■ Written exercise 1: In the passage about the Short Wave photographs, condense the paragraph beginning "Perhaps, I thought" into two sentences that keep its main facts.
■ Written exercise 2: Summarize the passage about the Short Wave photographs in two sentences.
■ Written exercise 3: In the passage about the Short Wave photographs, which issue of Facelift contained the writer's review of Gong 25?

───── Text passage ─────

Short Wave: Pip Pyle, Didier Malherbe, Hugh Hopper, Phil Miller. Photo: Herm Mew

Perhaps, I thought, the photographs were snapshots from Gong 25, in October 1994 which I definitely DID attend, and at which the band performed on both days. I remember writing in my review of the events in Facelift 14 about finding myself at front of stage, alongside other Facelift scribes yawping at this collection of talents, and regarding their performance as being, in many ways, the highlight of the 2 days’ events.

Short Wave in concert. Photo: Herm Mew

But looking back at a treasured picture of myself at Gong 25 alongside various Canterbury-related luminaries (including Hugh, elder brother Brian, Voiceprint Records head honcho Rob Ayling, guitarist Mark Hewins (later of course, to join Gong), Wyatt biographer Mike King, GAS co-ordinator Jonny Greene and more), the pictures didn’t entirely match up. For Gong 25, Hugh was wearing a unbuttoned lumberjackish shirt which looked similar, but not conclusively the same as the one on the 3 photographs, although as the event lasted for 2 days it could have been taken on a different day there.

───── Dataset content ─────

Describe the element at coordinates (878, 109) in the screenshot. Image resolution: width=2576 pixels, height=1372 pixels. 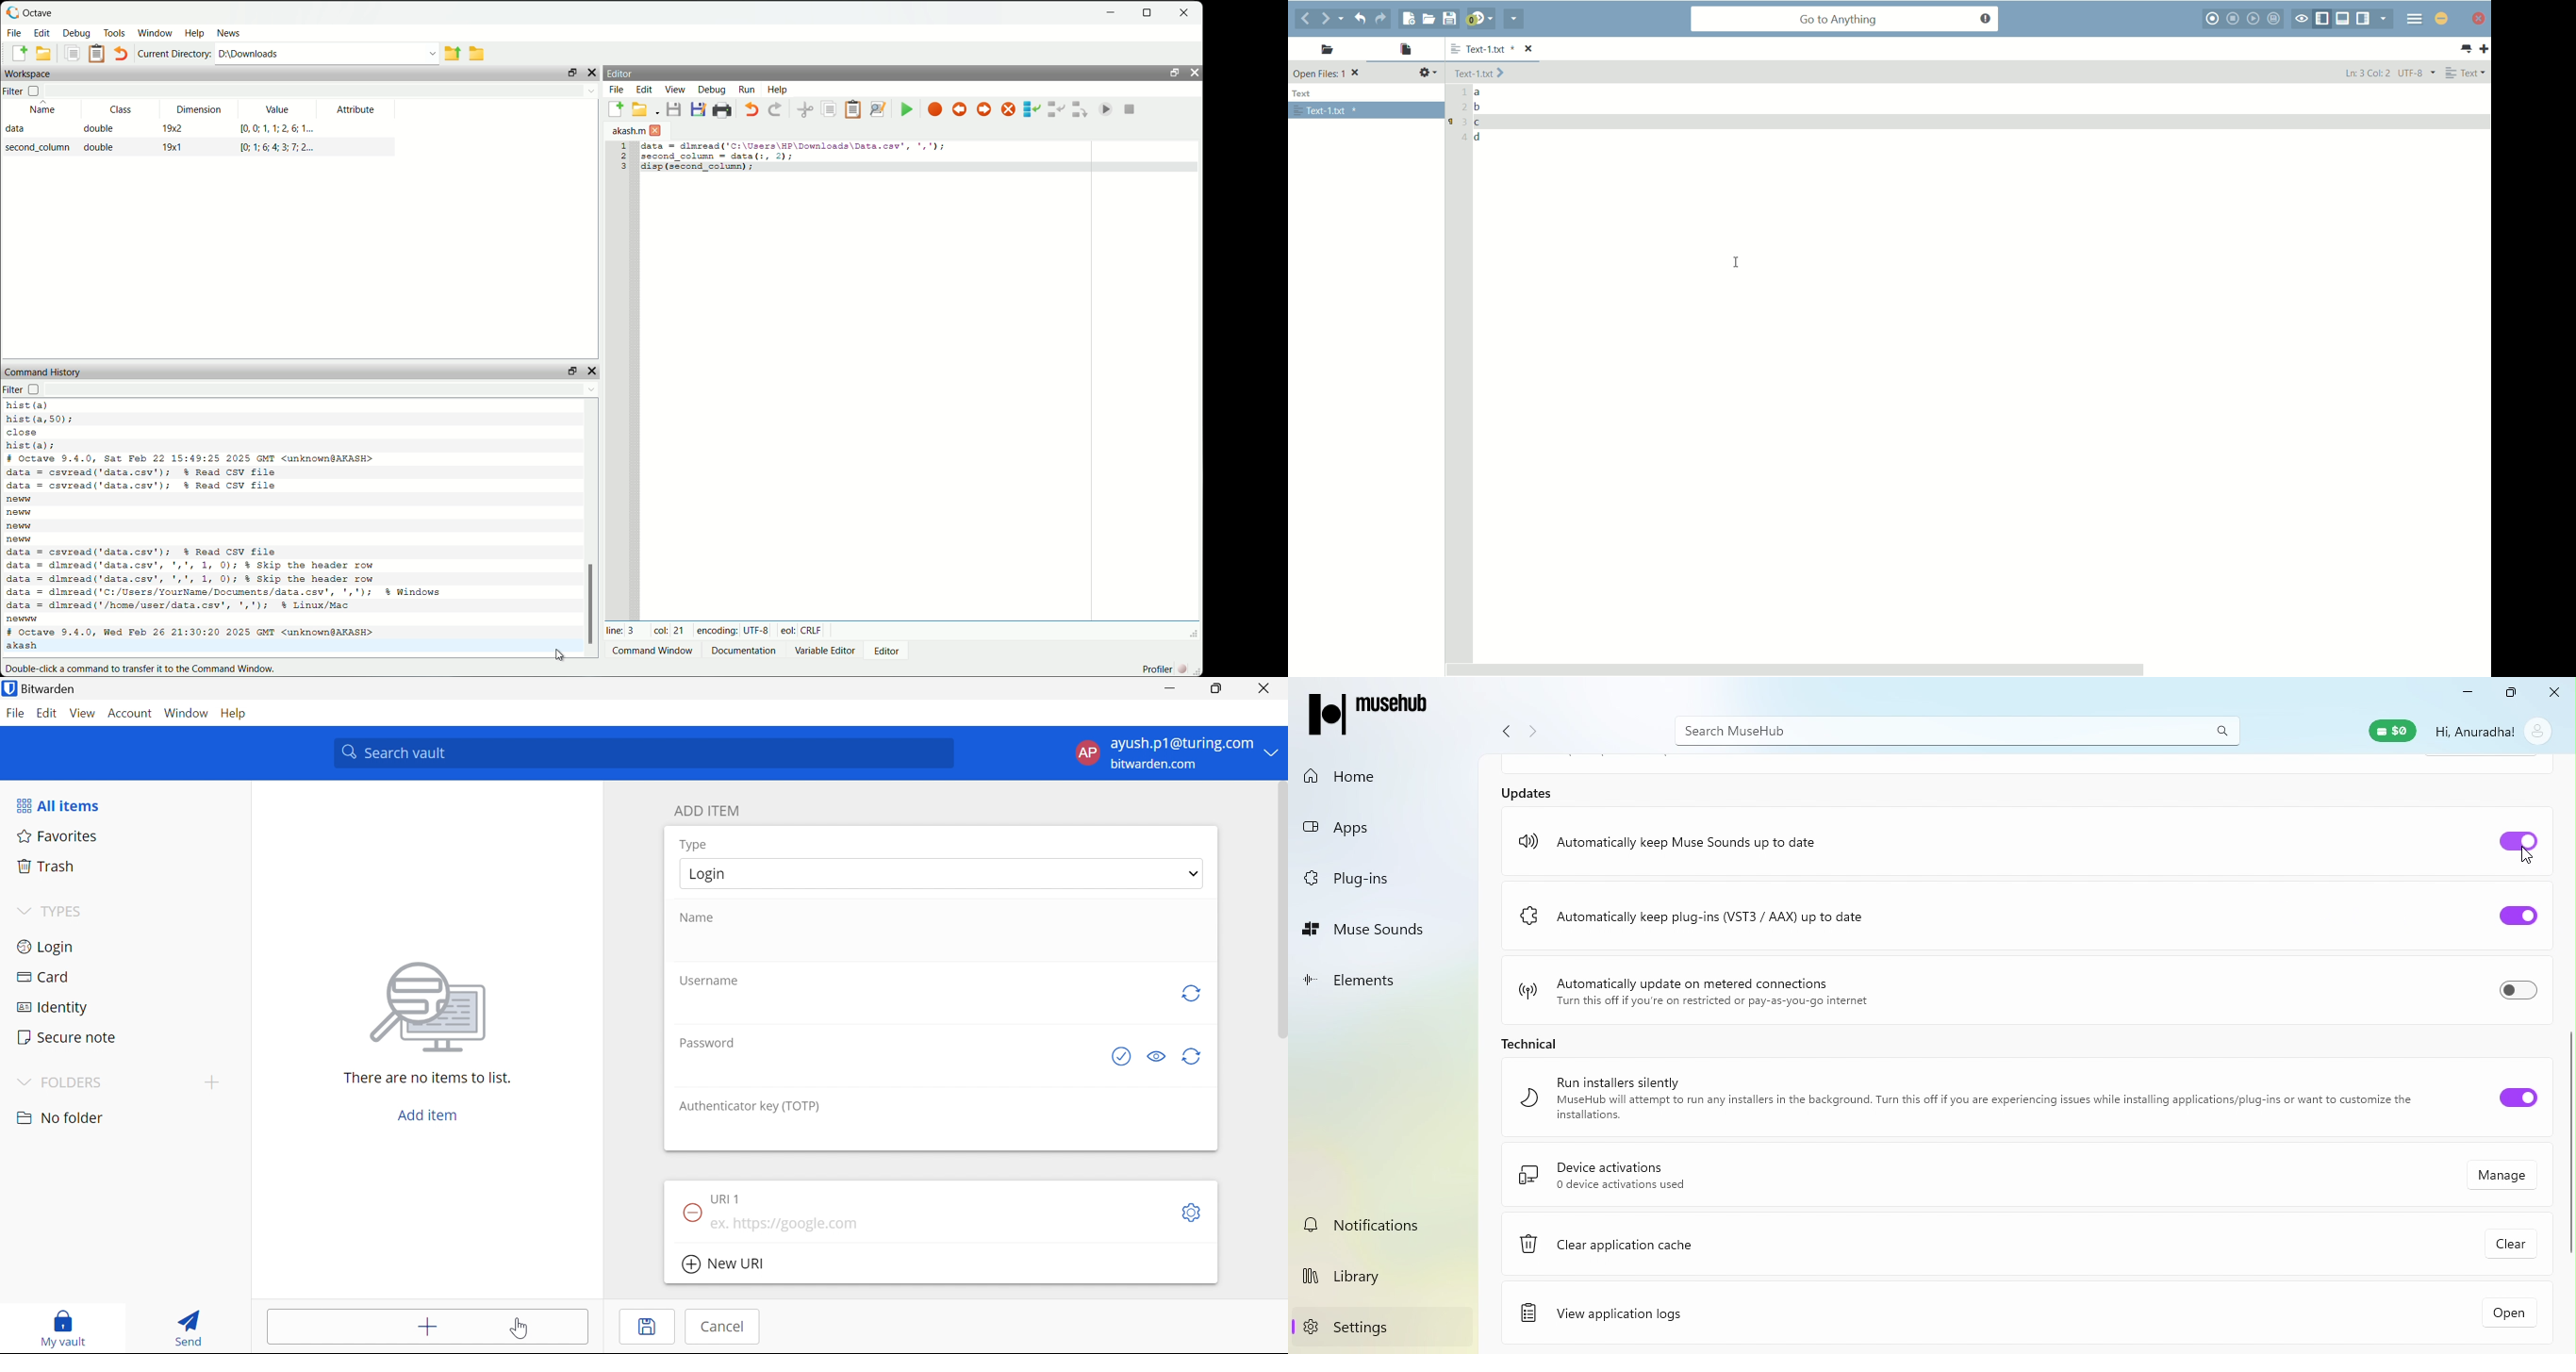
I see `find and replace` at that location.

─────

■ Right answer 1: The writer guessed the photographs might be snapshots from Gong 25 in October 1994, which the writer definitely attended and where the band performed on both days. In a review in Facelift 14, the writer recalled standing at the front of the stage with other Facelift scribes and judged the band's performance to be, in many ways, the highlight of the two days.

■ Right answer 2: The writer wonders whether photographs of Short Wave were taken at Gong 25 in October 1994, which the writer attended and reviewed in Facelift 14, calling the band's performance in many ways the highlight of the two days. However, a picture of the writer at Gong 25 with Hugh and other Canterbury-related figures shows that the photographs don't entirely match: Hugh's shirt there looked similar but not conclusively the same, though the event lasted two days, so the photographs could have been taken on the other day.

■ Right answer 3: Facelift 14.